Read in December, 2007

** spoiler alert ** Be warned that just about everything in this review will give something away.

I would have given this four stars, but I just couldn't. I was too aware of Oates manipulating her poor characters, and I just couldn't believe the basic premise. There is a wonderful, close, warm family and the daughter, too-good-to-be-true Christian is brutally raped, but refuses to press charges. This is taking turn the other cheek a bit far, in my opinion. The rest of the book tells how that action--that supposedly "good" action, or nonaction--tore the family apart. The father was so guilt-stricken that he couldn't protect his family, that he eventually banished the girl. And the mother, because she loved her husband first, allowed the banishment. Now, somehow, I just can't follow the psychological logic behind all of this. It seemed more of a literary experiment to prove that it's not always good to be good.

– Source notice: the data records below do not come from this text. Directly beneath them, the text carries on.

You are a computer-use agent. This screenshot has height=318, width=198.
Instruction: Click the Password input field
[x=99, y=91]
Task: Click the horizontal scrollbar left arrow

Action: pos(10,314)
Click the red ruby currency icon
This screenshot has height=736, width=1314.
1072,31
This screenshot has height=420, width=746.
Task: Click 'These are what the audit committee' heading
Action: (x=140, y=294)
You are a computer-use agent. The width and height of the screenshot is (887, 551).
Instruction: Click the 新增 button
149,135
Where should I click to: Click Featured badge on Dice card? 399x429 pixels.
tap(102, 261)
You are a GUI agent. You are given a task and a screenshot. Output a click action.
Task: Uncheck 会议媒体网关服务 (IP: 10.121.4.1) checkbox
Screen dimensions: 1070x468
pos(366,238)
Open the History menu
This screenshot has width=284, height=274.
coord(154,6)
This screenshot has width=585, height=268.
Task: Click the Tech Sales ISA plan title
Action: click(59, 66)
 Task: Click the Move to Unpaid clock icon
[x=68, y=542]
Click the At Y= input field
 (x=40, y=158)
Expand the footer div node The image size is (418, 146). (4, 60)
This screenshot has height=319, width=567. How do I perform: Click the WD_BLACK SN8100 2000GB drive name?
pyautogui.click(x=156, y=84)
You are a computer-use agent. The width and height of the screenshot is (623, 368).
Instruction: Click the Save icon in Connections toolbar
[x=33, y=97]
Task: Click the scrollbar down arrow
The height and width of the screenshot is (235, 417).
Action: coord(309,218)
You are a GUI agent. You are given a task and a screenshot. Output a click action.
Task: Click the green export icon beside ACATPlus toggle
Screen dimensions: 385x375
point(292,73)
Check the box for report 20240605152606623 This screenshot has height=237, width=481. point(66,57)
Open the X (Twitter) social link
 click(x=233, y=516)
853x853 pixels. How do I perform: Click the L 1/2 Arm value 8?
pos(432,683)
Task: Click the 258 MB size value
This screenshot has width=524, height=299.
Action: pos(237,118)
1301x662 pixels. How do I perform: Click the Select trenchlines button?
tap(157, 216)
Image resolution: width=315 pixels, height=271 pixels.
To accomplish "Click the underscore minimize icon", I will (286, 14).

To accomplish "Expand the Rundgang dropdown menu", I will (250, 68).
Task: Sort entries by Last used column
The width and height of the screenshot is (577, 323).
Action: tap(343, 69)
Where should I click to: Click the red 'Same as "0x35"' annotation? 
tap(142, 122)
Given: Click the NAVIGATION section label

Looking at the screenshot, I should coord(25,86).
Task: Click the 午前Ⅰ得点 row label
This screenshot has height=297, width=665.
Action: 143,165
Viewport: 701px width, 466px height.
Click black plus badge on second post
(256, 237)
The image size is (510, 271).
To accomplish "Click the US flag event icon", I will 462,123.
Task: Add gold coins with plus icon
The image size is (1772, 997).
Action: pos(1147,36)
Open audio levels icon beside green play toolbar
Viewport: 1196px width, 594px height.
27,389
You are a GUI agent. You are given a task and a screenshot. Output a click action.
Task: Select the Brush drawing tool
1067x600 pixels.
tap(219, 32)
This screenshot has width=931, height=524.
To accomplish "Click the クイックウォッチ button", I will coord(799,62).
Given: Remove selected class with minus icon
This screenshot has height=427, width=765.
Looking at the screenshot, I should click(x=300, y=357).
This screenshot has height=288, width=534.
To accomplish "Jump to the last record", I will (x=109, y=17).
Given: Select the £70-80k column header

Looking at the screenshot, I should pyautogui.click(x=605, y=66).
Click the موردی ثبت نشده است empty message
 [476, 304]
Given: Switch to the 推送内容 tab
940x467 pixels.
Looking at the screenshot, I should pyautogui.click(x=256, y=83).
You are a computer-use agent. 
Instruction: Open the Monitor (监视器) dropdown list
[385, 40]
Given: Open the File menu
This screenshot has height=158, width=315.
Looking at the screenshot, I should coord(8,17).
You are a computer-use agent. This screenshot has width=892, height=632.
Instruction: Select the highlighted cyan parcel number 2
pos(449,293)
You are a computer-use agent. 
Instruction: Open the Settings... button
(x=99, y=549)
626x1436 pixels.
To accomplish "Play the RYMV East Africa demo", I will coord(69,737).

I also didn't buy that the father, once a shrewd businessman, would let his obsession with getting legal vengeance tear apart his life. It didn't seem likely to me. If he wasn't an obsessive compulsive before, why would he be one when his daughter was raped? It seemed more like an author manipulating her characters.

I did like several chapters very much. I thought the one chapter, late in the book, written from the now-derelict fathers point of view, was brilliant. And I liked how the family rose from the ashes once the rotten tooth of the father was out of the way. But as I said before, the whole of the book didn't make psychological sense to me. It didn't ring true.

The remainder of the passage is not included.